Go to the line below that has "The height and", print it and each line after it exactly, and stop after the line that has "You are a computer-use"; leave out pictures.

INPUT DATA:
+---+

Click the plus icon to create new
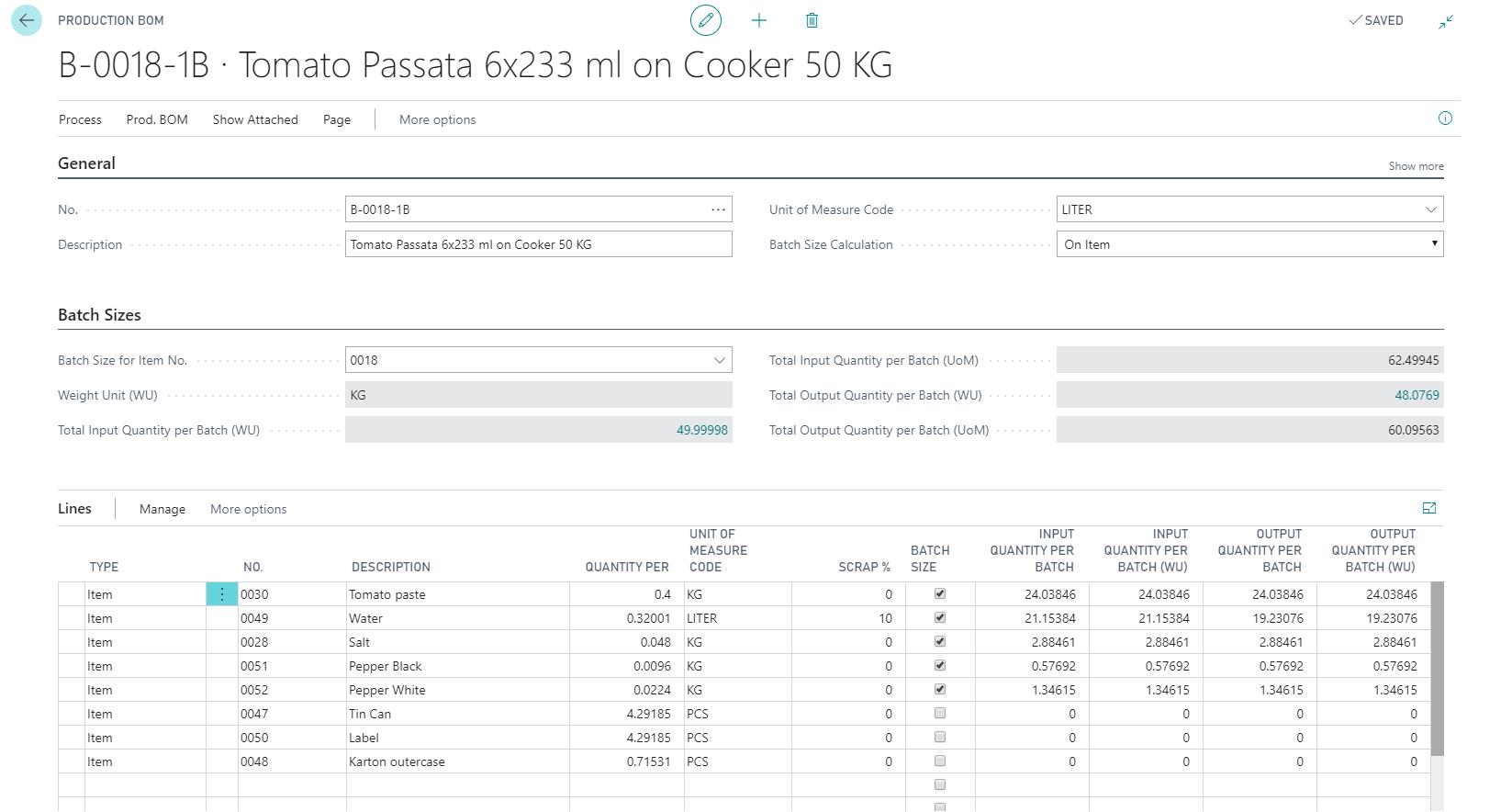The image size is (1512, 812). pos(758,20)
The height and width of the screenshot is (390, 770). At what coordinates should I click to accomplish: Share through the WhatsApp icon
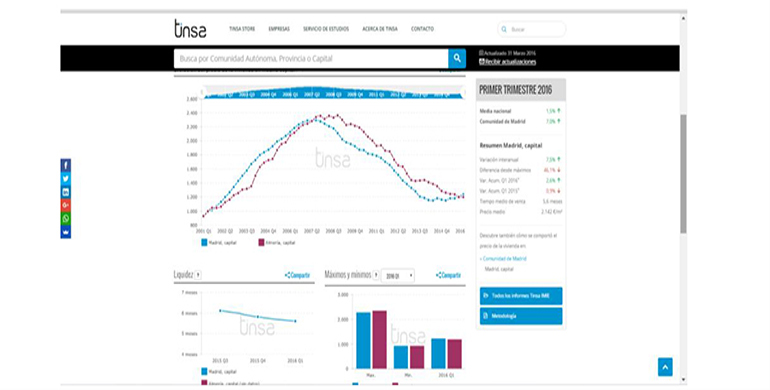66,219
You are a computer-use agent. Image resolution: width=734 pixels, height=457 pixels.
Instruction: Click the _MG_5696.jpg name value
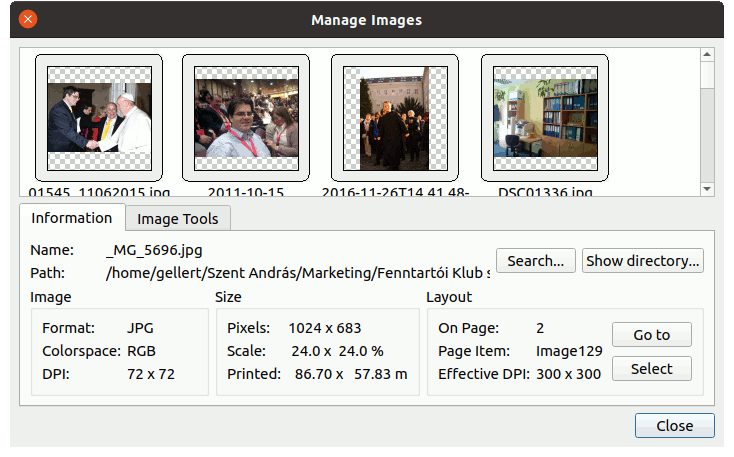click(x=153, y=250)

+---+

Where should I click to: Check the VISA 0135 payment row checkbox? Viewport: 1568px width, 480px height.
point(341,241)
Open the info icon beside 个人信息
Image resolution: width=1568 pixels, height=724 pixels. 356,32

+---+

WRITTEN RESPONSE:
The height and width of the screenshot is (390, 770). At what coordinates should I click to accomplish: Share through the WhatsApp icon
66,219
You are a computer-use agent. Image resolution: width=734 pixels, height=457 pixels.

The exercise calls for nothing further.